The results of this self-controlled case-series study suggest an elevated risk of IS in patients who remain on ranibizumab therapy between 31 and 60 days post-dispensing. Adjustment for time-varying confounders found stroke risk elevated at both 1–30 days and 31–60 days. We found no evidence of increased risk of MI. No significant increased risk for IS was detected beyond 60 days of continuous therapy. Our results differ from those of previous observational studies, which did not find an increased risk of stroke [8, 9]; however, our results are consistent with randomised controlled trial evidence, which found a statistically non-significant increased risk of stroke and no increased risk of MI [5].
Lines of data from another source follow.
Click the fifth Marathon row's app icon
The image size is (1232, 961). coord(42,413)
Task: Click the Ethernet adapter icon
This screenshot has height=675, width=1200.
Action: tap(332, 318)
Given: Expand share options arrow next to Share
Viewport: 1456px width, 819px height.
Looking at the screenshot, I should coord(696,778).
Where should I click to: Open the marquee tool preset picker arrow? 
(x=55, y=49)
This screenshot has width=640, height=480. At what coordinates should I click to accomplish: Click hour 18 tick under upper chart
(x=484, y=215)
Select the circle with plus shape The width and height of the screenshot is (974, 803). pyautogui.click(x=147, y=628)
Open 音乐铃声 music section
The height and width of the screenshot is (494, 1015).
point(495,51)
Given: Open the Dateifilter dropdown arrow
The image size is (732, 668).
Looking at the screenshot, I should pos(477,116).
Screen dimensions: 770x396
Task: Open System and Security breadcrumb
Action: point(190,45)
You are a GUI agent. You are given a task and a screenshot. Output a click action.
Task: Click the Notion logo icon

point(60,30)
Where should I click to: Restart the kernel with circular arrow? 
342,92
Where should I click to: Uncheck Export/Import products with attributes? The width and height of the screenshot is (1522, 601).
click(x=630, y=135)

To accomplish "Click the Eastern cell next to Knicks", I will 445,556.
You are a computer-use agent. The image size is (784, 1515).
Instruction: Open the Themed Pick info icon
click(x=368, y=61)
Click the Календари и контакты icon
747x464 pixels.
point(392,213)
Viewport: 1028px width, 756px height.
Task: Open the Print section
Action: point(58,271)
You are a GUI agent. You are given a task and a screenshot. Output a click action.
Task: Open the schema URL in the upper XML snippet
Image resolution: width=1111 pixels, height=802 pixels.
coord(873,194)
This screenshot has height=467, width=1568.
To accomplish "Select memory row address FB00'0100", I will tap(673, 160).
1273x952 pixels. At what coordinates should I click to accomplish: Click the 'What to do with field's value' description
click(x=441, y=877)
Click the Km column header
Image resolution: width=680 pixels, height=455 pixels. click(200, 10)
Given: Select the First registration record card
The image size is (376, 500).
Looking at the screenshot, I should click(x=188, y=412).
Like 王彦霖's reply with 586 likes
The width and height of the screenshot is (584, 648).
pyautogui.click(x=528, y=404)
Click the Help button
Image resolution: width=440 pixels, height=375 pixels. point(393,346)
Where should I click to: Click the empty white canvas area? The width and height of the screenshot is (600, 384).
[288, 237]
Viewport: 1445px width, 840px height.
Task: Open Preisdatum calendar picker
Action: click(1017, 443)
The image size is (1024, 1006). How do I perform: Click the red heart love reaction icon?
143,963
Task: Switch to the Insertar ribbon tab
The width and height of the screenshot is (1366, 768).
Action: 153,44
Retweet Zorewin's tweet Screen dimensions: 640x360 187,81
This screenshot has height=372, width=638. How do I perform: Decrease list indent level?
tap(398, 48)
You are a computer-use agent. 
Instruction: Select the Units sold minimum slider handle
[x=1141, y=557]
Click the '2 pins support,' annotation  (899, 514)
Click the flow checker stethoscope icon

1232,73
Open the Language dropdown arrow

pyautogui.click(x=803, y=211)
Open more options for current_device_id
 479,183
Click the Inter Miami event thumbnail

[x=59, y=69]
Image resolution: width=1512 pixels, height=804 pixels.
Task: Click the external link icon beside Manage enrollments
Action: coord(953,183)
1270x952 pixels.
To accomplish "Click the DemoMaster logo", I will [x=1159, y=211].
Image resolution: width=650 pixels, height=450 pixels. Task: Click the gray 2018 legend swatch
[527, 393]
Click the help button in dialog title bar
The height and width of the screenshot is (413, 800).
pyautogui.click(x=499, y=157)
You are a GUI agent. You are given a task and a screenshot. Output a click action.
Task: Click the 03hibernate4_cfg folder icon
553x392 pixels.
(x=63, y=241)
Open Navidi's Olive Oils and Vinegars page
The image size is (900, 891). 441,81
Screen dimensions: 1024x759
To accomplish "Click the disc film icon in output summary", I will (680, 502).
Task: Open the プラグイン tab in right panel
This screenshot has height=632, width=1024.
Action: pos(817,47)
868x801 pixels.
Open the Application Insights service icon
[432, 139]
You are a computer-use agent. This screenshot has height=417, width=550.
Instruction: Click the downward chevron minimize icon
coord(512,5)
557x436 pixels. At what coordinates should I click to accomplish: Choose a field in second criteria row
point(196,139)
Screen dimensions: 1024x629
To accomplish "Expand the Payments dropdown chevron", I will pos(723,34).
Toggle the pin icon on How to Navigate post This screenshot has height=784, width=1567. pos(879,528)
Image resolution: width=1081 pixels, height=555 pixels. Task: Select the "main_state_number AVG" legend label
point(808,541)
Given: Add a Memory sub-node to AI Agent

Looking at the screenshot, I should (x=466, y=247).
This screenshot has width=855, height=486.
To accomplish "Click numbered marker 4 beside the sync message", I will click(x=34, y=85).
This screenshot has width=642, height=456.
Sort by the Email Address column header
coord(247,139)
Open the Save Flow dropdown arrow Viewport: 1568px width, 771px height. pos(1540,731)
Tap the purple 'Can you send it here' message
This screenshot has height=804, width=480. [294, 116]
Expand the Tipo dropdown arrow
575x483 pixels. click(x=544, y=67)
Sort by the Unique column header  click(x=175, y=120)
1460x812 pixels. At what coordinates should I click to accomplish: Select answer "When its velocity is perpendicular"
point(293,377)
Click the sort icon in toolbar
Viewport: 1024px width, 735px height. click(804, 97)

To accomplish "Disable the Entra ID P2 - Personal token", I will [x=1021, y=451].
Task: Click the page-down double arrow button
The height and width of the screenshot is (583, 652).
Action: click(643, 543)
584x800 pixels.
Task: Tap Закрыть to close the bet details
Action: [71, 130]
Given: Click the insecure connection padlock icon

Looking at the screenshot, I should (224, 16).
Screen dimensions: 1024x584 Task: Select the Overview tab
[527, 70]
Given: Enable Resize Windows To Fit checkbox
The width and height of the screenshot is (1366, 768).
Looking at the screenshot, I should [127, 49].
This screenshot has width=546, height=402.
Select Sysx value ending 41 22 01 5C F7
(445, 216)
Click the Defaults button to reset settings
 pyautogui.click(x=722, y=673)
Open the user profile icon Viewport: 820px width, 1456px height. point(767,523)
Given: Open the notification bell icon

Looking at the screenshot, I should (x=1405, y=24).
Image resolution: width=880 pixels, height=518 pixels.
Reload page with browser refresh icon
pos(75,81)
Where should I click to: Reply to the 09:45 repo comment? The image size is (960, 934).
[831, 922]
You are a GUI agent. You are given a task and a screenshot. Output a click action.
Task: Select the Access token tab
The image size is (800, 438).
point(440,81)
Observational studies, such as the cohort study design, have the potential for residual confounding, which is a particular issue for the population with macular degeneration, as common conditions comorbid to macular degeneration increase the risk of MI and stroke independently of any potential effect of the medicine under study. One of the advantages of the self-controlled case series design is that it controls implicitly for patient-specific confounders that do not vary over time. This means that it is not necessary to adjust for variables such as gender, frailty or other risk factors for stroke that are constant over time. Our study only included people who had received ranibizumab and who had a stroke, thus limiting confounding due to differences in comorbid conditions. Further, our sensitivity analysis, where we adjusted for comorbidities in a time-varying manner, did not change the results substantially, suggesting the design itself adequately controlled for confounding. The assessment of the risk of stroke with ranibizumab also meets the assumptions of the method, which are that exposure is intermittent, the outcome is acute and the occurrence of the outcome, stroke, is unlikely to influence the exposure, ranibizumab. This means that hospital events must not increase the probability of death. We were unable to determine causes of death from our data, so we could not estimate how many patients died as a result of stroke. Farrington and Whitaker [17] have shown that the case-series method may be robust to failure of this assumption and may result in small negative bias. In this example, only 11 % of the hospitalisations for stroke resulted in death at discharge, which suggests that the results should be robust to the assumption. As a sensitivity analysis, we included only those patients who had survived at least 90 days after their stroke, and risk estimates were similar in this group to those of the primary analysis.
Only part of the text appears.